I've lucked into some clinical trial data where schizophrenic patients were randomly assigned to start on one of three drugs, then were followed
"naturalistically" over a year (or more, depending on when they enrolled).
They were assessed with a standard battery of instruments at baseline, and at regular intervals. Apart from the initial random assignment, treatment decisions were left up to patients and their doctors. Thus, one of the main outcomes of the trial is the "all-cause time to discontinuation" which is believed to be the patient-centric tipping point where the risks and costs of using the drug outweight the benefit, so the patient either switches or just stops. The outcome variable, therefore, is a censored time variable. I have the number of days, and a flag to identify if that number is actual discontinuation or just the end of observation.
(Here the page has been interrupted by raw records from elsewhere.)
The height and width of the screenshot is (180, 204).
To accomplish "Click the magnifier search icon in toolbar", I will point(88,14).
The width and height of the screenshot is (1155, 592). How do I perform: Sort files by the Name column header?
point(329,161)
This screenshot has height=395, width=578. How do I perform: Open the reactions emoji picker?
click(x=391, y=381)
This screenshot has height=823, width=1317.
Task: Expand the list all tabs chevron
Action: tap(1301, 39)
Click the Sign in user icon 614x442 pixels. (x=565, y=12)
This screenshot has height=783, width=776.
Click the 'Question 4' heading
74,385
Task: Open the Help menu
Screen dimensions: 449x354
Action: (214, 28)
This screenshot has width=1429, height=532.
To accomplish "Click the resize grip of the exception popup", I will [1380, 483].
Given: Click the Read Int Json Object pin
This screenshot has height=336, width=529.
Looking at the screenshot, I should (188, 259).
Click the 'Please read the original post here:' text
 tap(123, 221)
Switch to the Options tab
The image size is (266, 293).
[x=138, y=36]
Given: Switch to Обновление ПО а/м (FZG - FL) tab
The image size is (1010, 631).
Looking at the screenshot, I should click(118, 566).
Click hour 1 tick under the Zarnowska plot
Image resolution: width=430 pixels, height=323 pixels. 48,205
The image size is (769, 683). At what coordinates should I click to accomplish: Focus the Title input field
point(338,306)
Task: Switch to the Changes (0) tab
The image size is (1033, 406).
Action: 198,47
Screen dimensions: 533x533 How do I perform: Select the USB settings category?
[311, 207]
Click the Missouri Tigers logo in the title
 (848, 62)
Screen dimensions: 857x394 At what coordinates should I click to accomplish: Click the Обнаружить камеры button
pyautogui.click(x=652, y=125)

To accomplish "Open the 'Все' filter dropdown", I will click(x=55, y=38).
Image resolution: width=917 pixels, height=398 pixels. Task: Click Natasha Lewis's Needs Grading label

Now, the a priori analysis is done and gone (Cox regression of which drug had longest time to d/c), and a more clinical question has come up: using these data, can we build a model to predict, for each patient, the drug which is likely to be best for that individual. Sounds like a bayesian opportunity to me, a separate model for each drug based on an analysis of the patients randomized to each drug, then apply each model to a holdout sample, and see if patients matched to therapy did better than patients who were not.

If I were just predicting a single continuous measure, or a dichotomous outcome, I'd have no problem. The question is, given that the outcome is a censored time variable, which approaches would get me closest to the
"posterior probability of success" or "expected number of days, give or take
Y" in the clinical sense, not the frequentist sense ("if you repeated this study K times,...")?

Just interested in hearing some thoughts on this.

David L. Van Brunt, Ph.D.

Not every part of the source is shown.